We begin on the railway platform in Amritsar as the infamous Last Train from Pakistan has just rolled in. It is crammed with bodies after the cataclysmic events following the partition in 1947. Rescued from the human debris are two little boys (wearing identical bangles), stuffed into the bogey at the last minute by their mother—who had seen many things she wished she had not—in a desperate bid to save them. She gets left behind to fend for herself, but hoping that the twain shall live to see another dawn.
Then you’re flung into the roller-coaster of ancient history where Ashoka the Great has a change of heart and becomes Ashoka the Gentle. From here, there’s no looking back. Book One brings back to the events following Independence, from 1950 to 1960. Weaving through the byways of past and present, blending fact and fiction, mixing history and mythology, banal politics with cut-throat business, the reader is constantly hanging on to the edge of an abyss.
The book runs through the whole gamut of relatively recent events where a disguised Rajesh Khanna asks his fan, a Police Commissioner, to delay the CM’s arrival to let his film premiere.
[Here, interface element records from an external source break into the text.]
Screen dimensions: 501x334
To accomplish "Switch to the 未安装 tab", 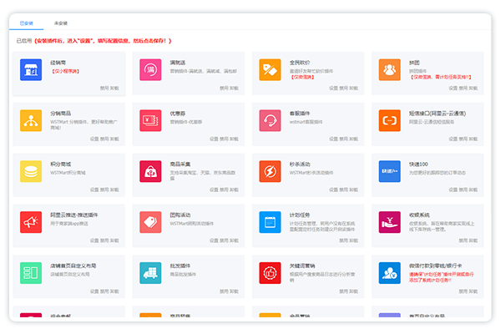I will 61,24.
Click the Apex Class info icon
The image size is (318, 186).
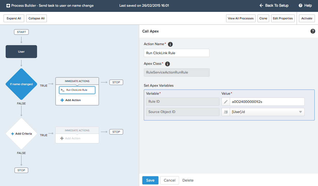tap(167, 64)
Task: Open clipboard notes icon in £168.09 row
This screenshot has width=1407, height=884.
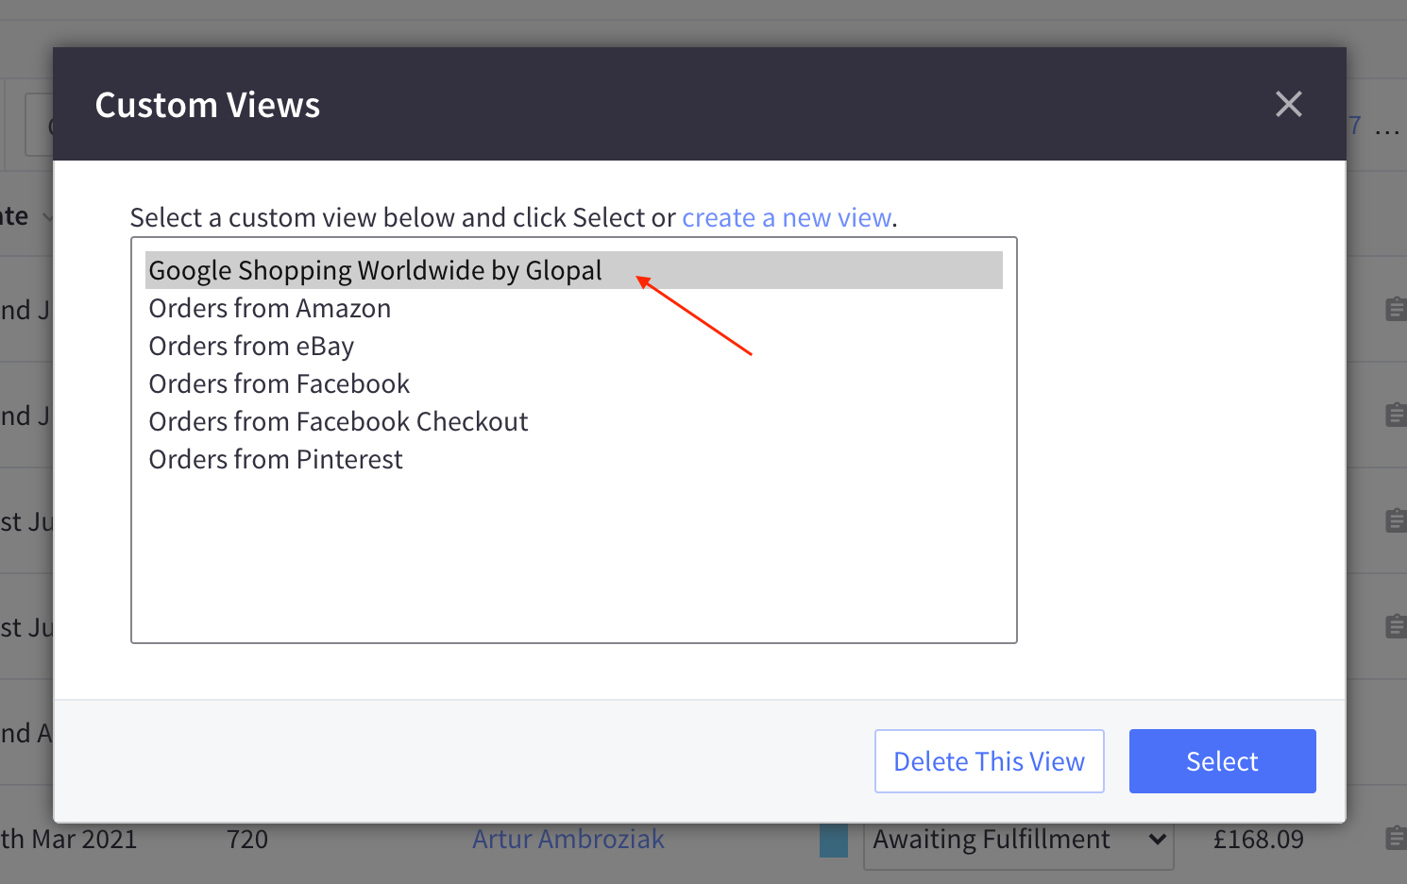Action: coord(1396,838)
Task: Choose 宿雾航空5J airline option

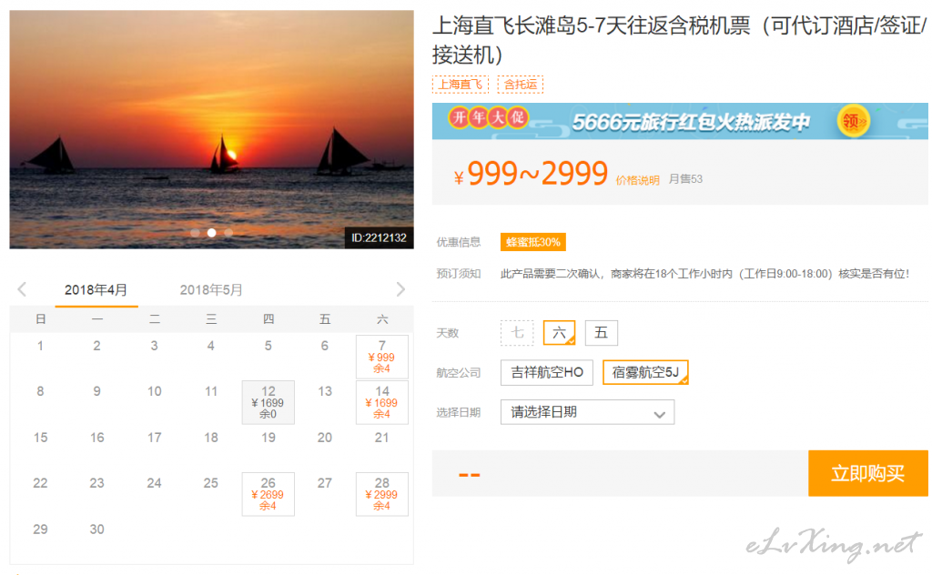Action: pyautogui.click(x=645, y=372)
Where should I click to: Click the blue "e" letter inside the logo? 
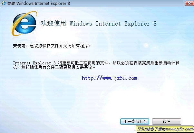tap(25, 24)

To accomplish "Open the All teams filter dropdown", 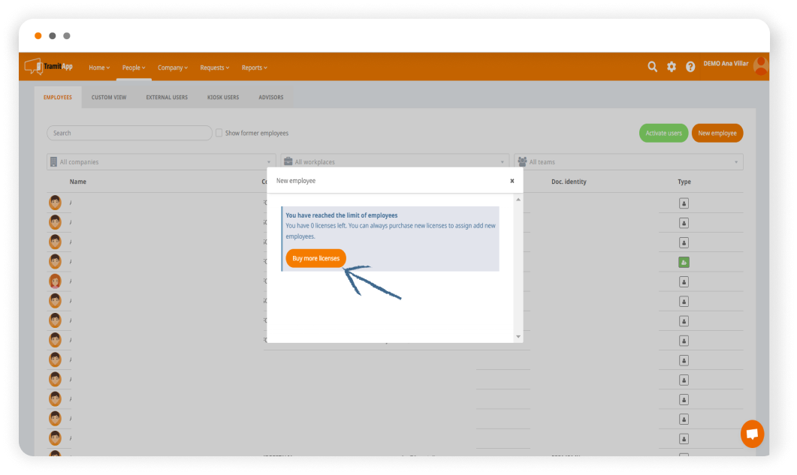I will 629,162.
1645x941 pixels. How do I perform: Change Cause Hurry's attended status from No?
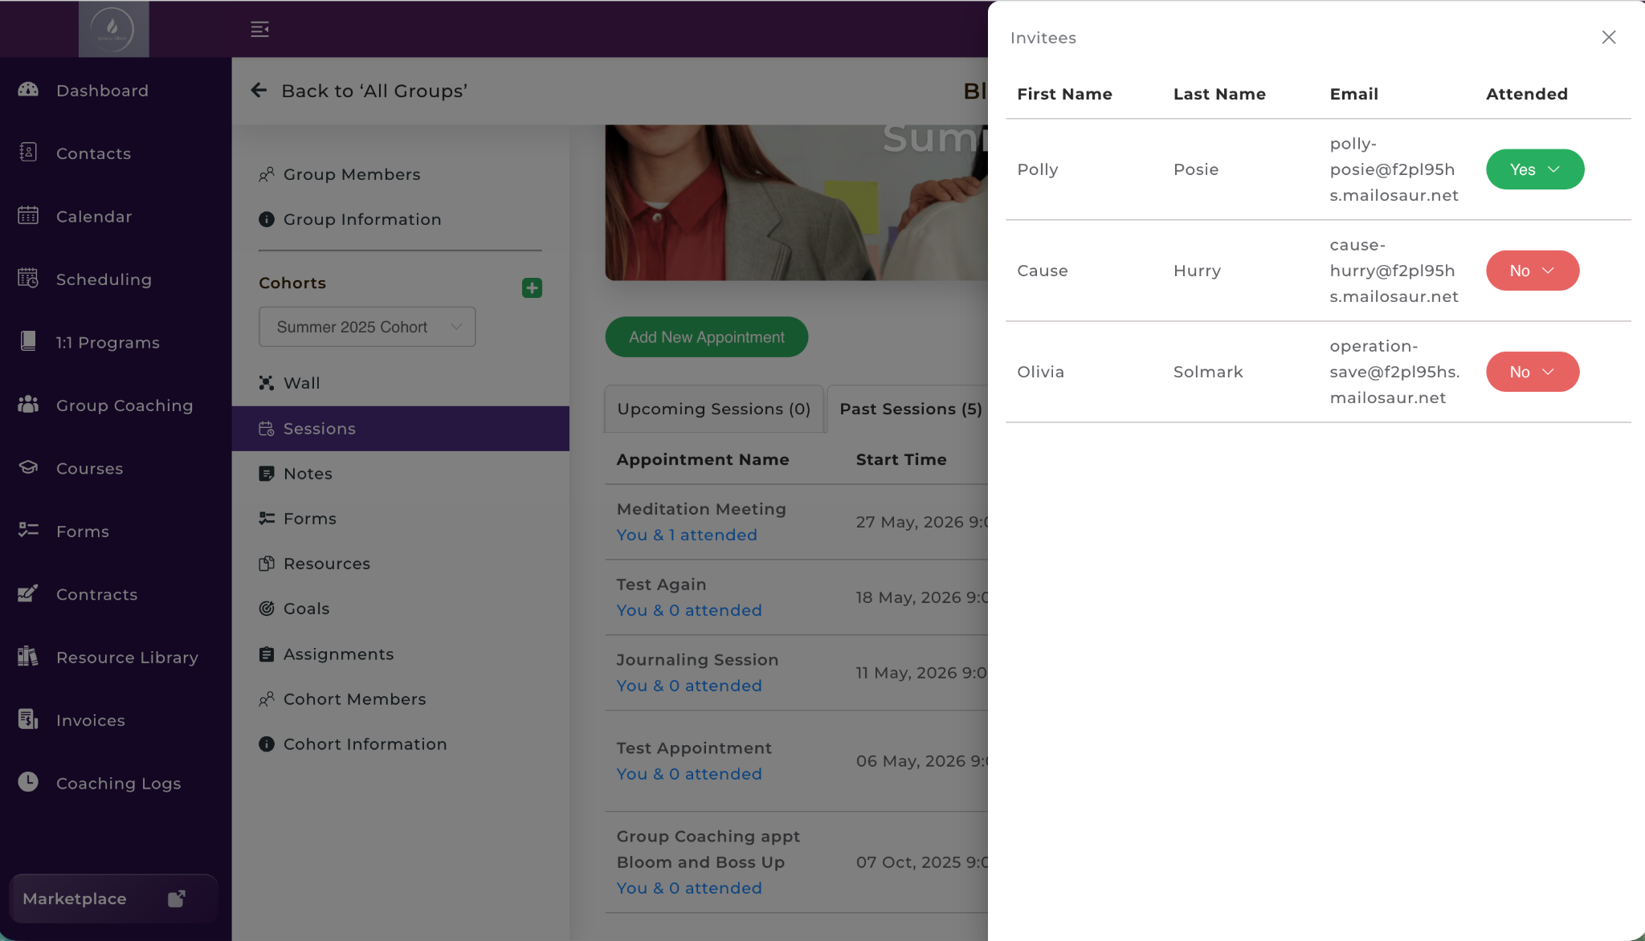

And thereby, hangs another tale.
You’re then back to politics with that foolhardy Janata experiment that failed before it began. So obsessed were they with Mrs Gandhi that their puny bickering ensured Morarji Desai was toppled within 28 months, Charan Singh in six and Mrs Gandhi storming back to power. Her assassination followed by the anti-Sikh pogrom with her son becoming the Prime Minister. Then, there are the carpetbaggers and banal arms-dealers desperate to make a sale of all-terrain trucks to the army. As you reach Book Seven (set in 2010), you need a break. Luckily, there’s a refreshing change of locale to exotic Bhutan, but there isn’t enough time to savour the beautiful countryside as its six brief pages turn into a maze of metaphysical mumbo-jumbo.
Sanghi moves the two brothers—Manjit and Daljit of the two bangles saga—to an end too swiftly. In this denouncement, the reader is face to face with an unlikely mocktail, as remote in possibility as Stephen Hawking visiting Patanjali near Roorkee on a weekend to meet Baba Ramdev and discuss quantum physics.
From atop my perch, this is as close as one can get to fiction fed on steroids. An easy read with a touch of history laced with a fast-paced story set in a familial world where ‘money makes everything right’. And if that were the gauge, so be it. For The Sialkot Saga looks like it is all set to make its mark on modern contemporary fiction.